I thought of doing that but this way did less damage to the esky and was cheaper than a BB doodad. [which I had anyway, it came with the FB kit but I've used on a small esky for partials etc] Plus I wanted the tap on that end of the esky [relative to the way the lid opens] so it would've been off-centre.

edit, slow typer, was replying to fents post#20 of course


----------



## Fents (15/4/10)

it will still work as an esky either way.


----------



## Fourstar (15/4/10)

WarmBeer said:


> For another 5-er, I can pick up another bung, and use this baby to keep my homebrew cold at picnics/fishing-trips/concert-recitals/wakes/etc...




You forgot to add case swaps!


----------



## glaab (15/4/10)

you won't need another bung


----------



## WarmBeer (15/4/10)

Fourstar said:


> You forgot to add case swaps!

RECORD EXCERPTS:
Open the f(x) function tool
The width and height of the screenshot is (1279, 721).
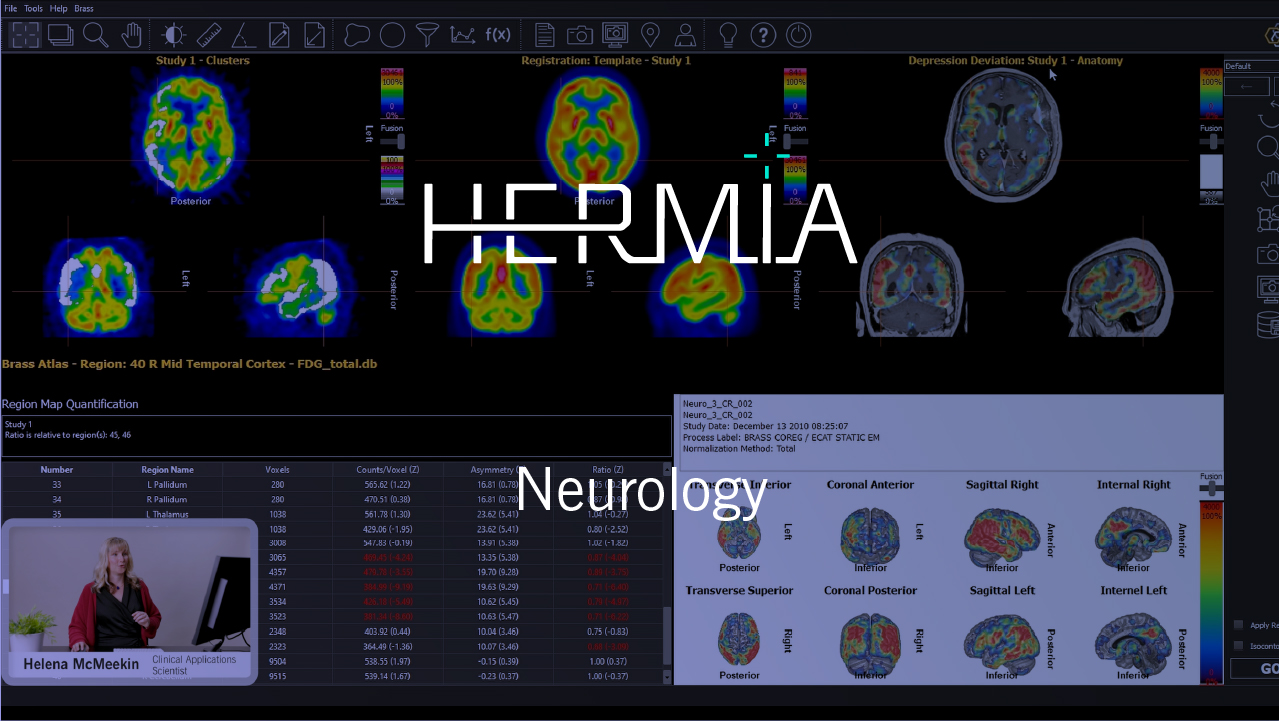tap(498, 36)
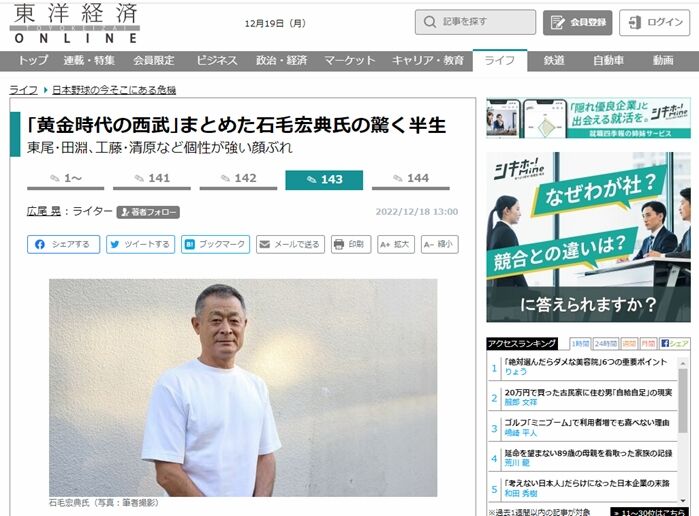Click the magnifier icon in the search box
This screenshot has height=516, width=699.
pyautogui.click(x=430, y=22)
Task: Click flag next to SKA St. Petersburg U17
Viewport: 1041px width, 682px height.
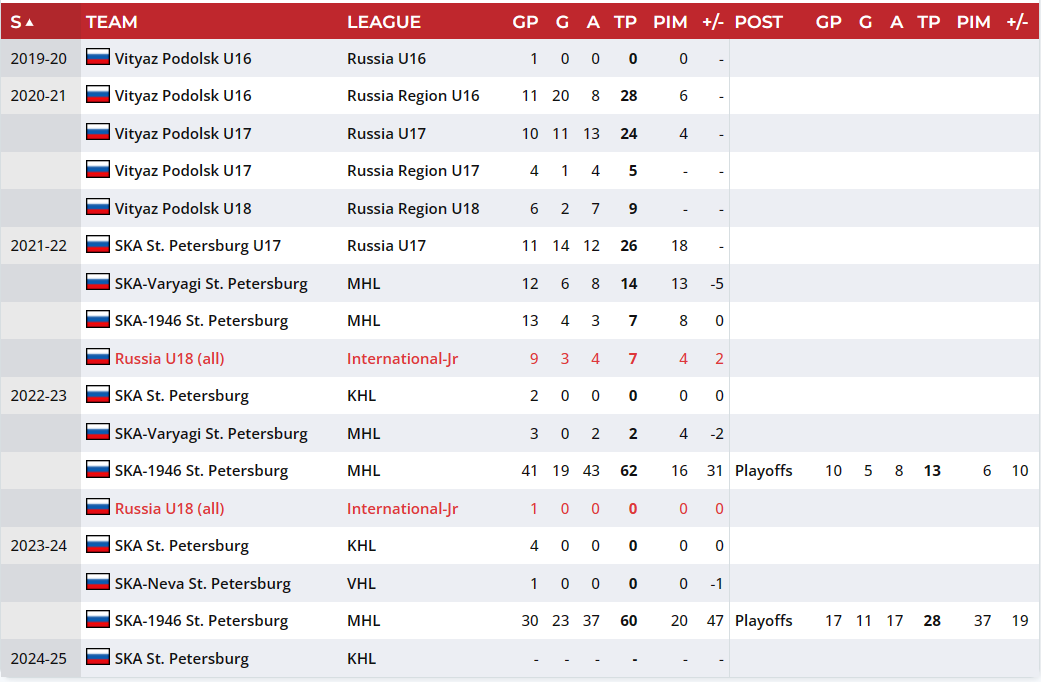Action: (x=98, y=244)
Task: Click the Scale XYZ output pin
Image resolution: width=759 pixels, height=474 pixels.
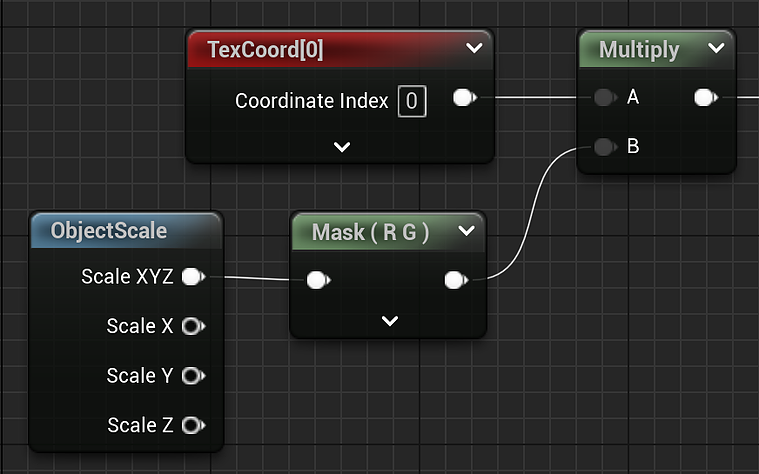Action: point(194,276)
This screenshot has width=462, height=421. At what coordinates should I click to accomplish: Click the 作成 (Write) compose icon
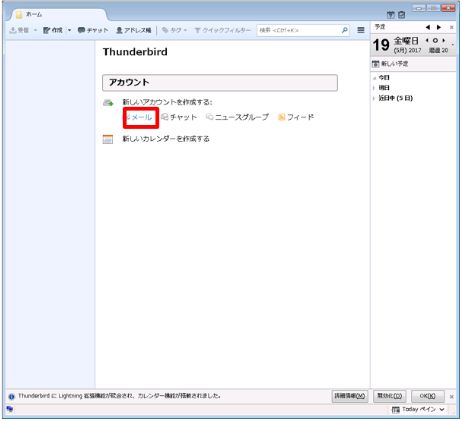(x=47, y=30)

BRIEF 1:
From the forum thread about the esky, write out the passage that begins at the words "I thought of" and stops after "would've been off-centre.".
BRIEF 2:
Summarize the forum thread about the esky in two sentences.
BRIEF 3:
Carry on the forum thread about the esky from the point where it stops.

EXERCISE RESPONSE 1:
I thought of doing that but this way did less damage to the esky and was cheaper than a BB doodad. [which I had anyway, it came with the FB kit but I've used on a small esky for partials etc] Plus I wanted the tap on that end of the esky [relative to the way the lid opens] so it would've been off-centre.

EXERCISE RESPONSE 2:
One poster explains that the chosen approach did less damage to the esky and was cheaper than a BB doodad, and that, with the tap wanted on that end of the esky, it would have been off-center. Fents replies that it will still work as an esky either way, Fourstar adds case swaps to WarmBeer's list of occasions for keeping homebrew cold, and glaab says another bung won't be needed.

EXERCISE RESPONSE 3:
I don't need to bring my own beer to case swaps. I drink yours instead :icon_cheers:


----------



## beerDingo (15/4/10)

I've got the 70Litre version. This is not square, it is much wider, and not as deep front-to-back. I just went to Bunnings, and got a bunch of thingy-mabobs. I've then got a little bit of copper in the end of the beerBelly tubing, which then slides into one of the bits of plastic that is sorta screwed into the bung hole. If I'm careful not to pull the falsie out while stiring, it is all fine. It has come out probably 3 times in 1.5 years. One time at a case-swap, and everyone saw me put on my pink washing up gloves, and then get someone to use glad-wrap up my arm to stop hot wort seeping in while re-connecting.

I've been meening to fix it properly, but it has been fine since then.

One of my mates, on the forum, but don't know his handle (and he's away for the next month), just took his esky into a Reece or something, and told them what he wanted to do, and they then found all the bits for him to get a nice seal out of the bung. I've seens Fents, which is pretty good, but I'd go the way that my other mate did, and just take it somewhere and get them to give you all the bits. It is easliy taken apart and used as an esky again without having things sticcking out that can be knocked off by drunk friends.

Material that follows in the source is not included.